High Availability Setup

Infrastructure

Production

IP/hostname: netxms-prod

PostgreSQL version: 14.3

PostgreSQL systemd service name: postgresql-14.service

PostgreSQL data directory: /u0fs1/pg-data/14

PostgreSQL port: 5432

NetXMS installation prefix: /opt/netxms

NetXMS system service names: netxmsd.service, nxagentd.service, nxreportd.service

DR

IP/hostname: netxms-dr

PostgreSQL version: 14.2

PostgreSQL systemd service name: postgresql-14.service

PostgreSQL data directory: /u0fs1/pg-data/14

PostgreSQL port: 5432

NetXMS installation prefix: /opt/netxms

NetXMS system service names: netxmsd.service, nxagentd.service, nxreportd.service

Switchover procedure

Switchover steps:

Confirm which node is currency active

Process “netxmsd” should be running only on active node (check with “ps” or “pgrep”)

Run “pg_replica_state” to get the current state of the database on this server. Active node will be marked as “Sender / Primary”.

Stop netxmsd on active node:

Run “systemctl stop netxmsd”

Make sure it’s stopped (with “ps” or “pgrep”)

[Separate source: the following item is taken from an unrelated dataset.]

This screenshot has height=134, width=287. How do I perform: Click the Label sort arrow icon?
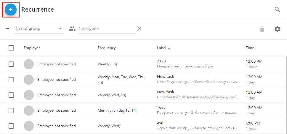(169, 48)
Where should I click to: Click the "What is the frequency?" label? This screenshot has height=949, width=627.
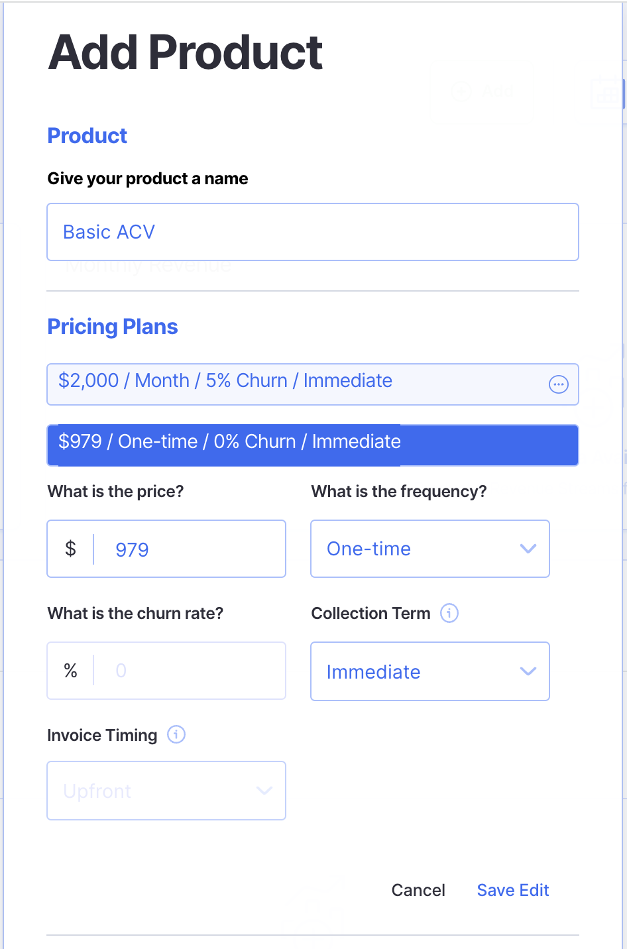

Switch active database instance to standby (read-only) mode:

Run “sudo -u postgres touch /u0fs1/pg-data/14/standby.signal”

Run “systemctl restart postgresql-14”

Check logs (/u0fs1/pg-data/14/log/postgresql-*.log), it should contain records:

“starting PostgreSQL…”

“consistent recovery state reached at…”

“database system is ready to accept read only connections”

Promote another node as new PostgreSQL sender node:

On second node run sudo -u postgres psql -c ‘select pg_promote()’

Check log file for following records:

“…received promote request”

“selected new timeline ID: …”

“archive recovery complete”

“database system is ready to accept connections” (non-readonly!)

Start netxmsd on another node

Switchover procedure is identical when switching from PROD to DR and from DR to PROD.

Failover procedure

Follow the switchover procedure from item 4 onwards.

Failover recovery

Once a failed server (which was sender before the failover) is up and running, you need to switch it to the replica mode.

Stop PostgreSQL (“systemctl stop postgresql-14”) on the failed node

Run “sudo -u postgres touch /u0fs1/pg-data/14/standby.signal” to switch it to the replica mode

Unwind this DB instance to the state where it’s in sync with the current sending server:

run sudo -u postgres /usr/pgsql-14/bin/pg_rewind –target-pgdata=/u0fs1/pg-data/14 –source-server=”host=ACTIVE_DB user=postgres password=PASSWORD””.

ACTIVE_DB should point to the current sender instance (netxms-prod or netxms-dr).

Start PostgreSQL instance with “systemctl start postgresql-14”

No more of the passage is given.